### TASK DIRECTIONS
Lines in the records below that contain the word "icon" must each be copied.

### SOURCE DATA
______________________________

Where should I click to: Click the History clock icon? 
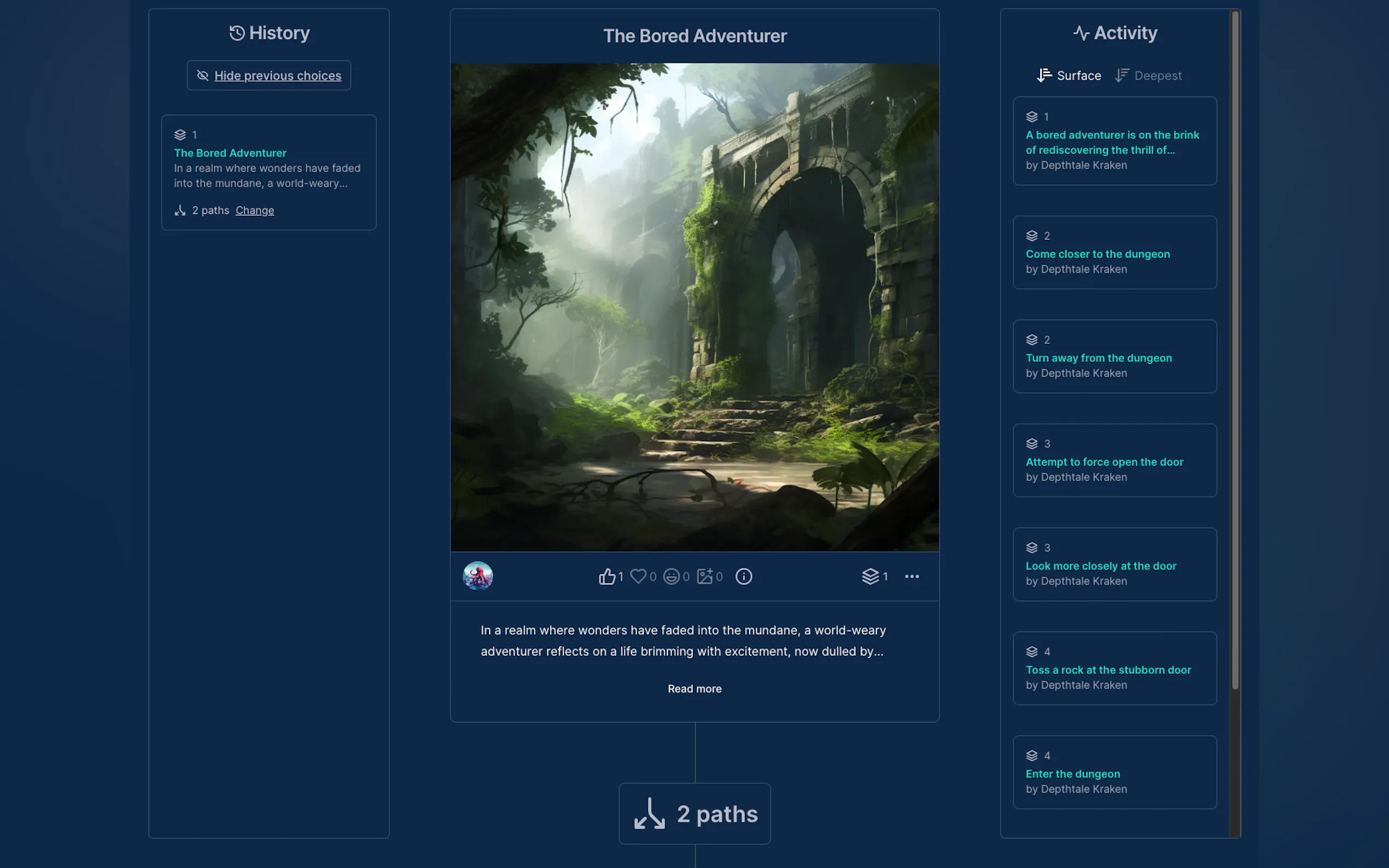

______________________________

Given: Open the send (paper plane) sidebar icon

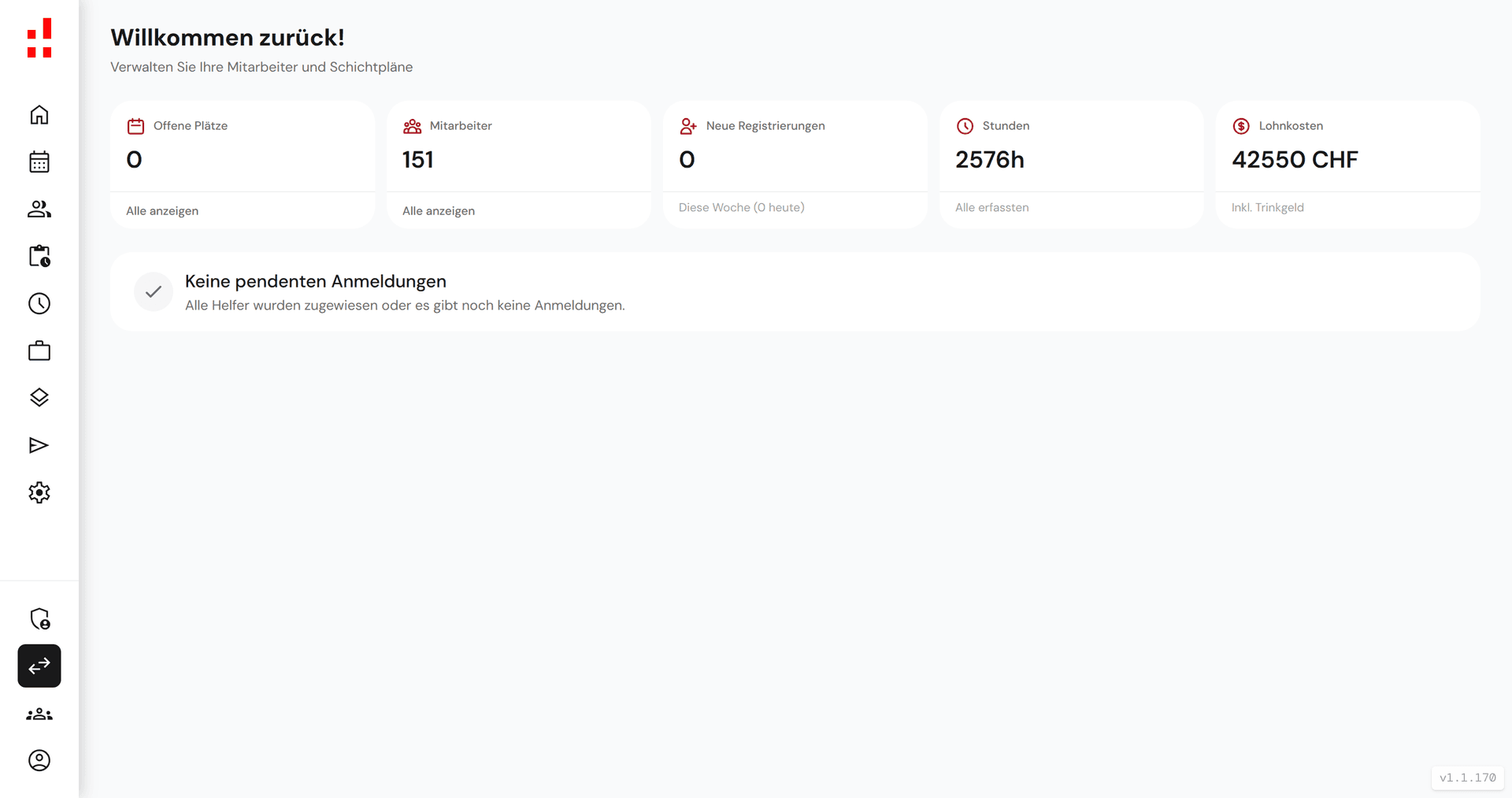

______________________________

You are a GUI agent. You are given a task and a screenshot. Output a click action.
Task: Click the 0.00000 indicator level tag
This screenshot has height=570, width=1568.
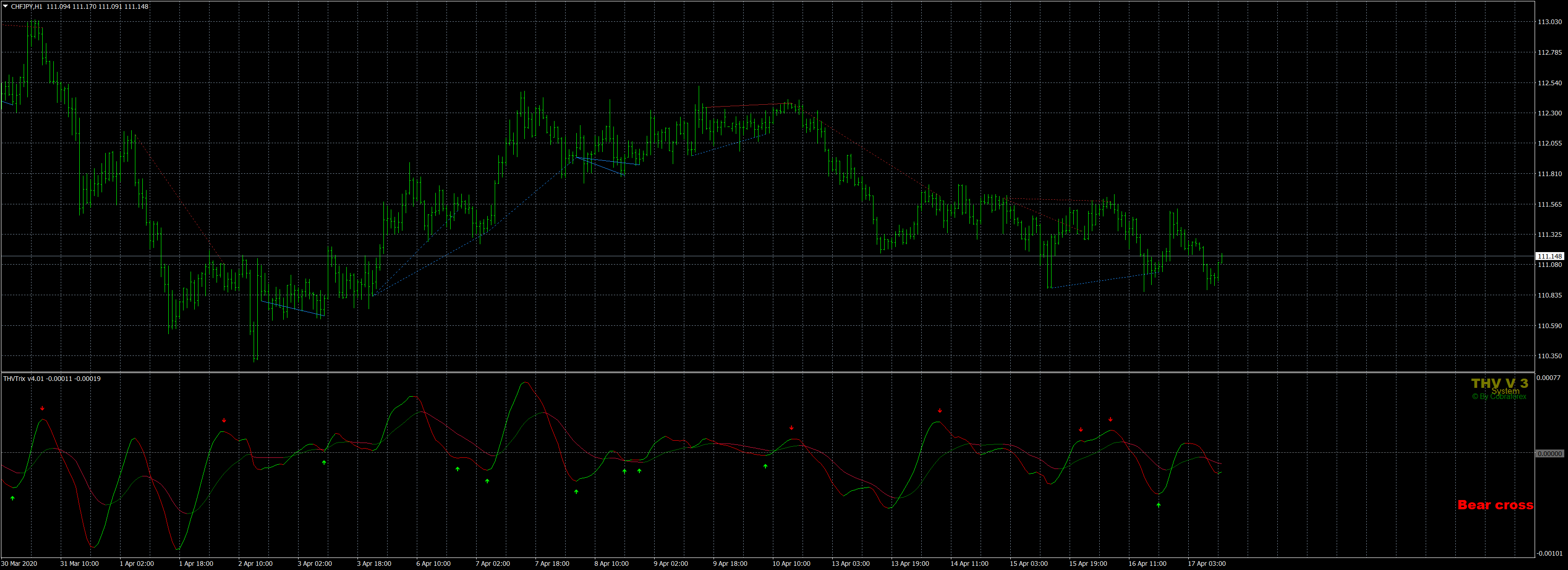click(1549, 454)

______________________________

### EXERCISE RESPONSE
Where should I click to: Click the History clock icon? 
Given: Open the send (paper plane) sidebar icon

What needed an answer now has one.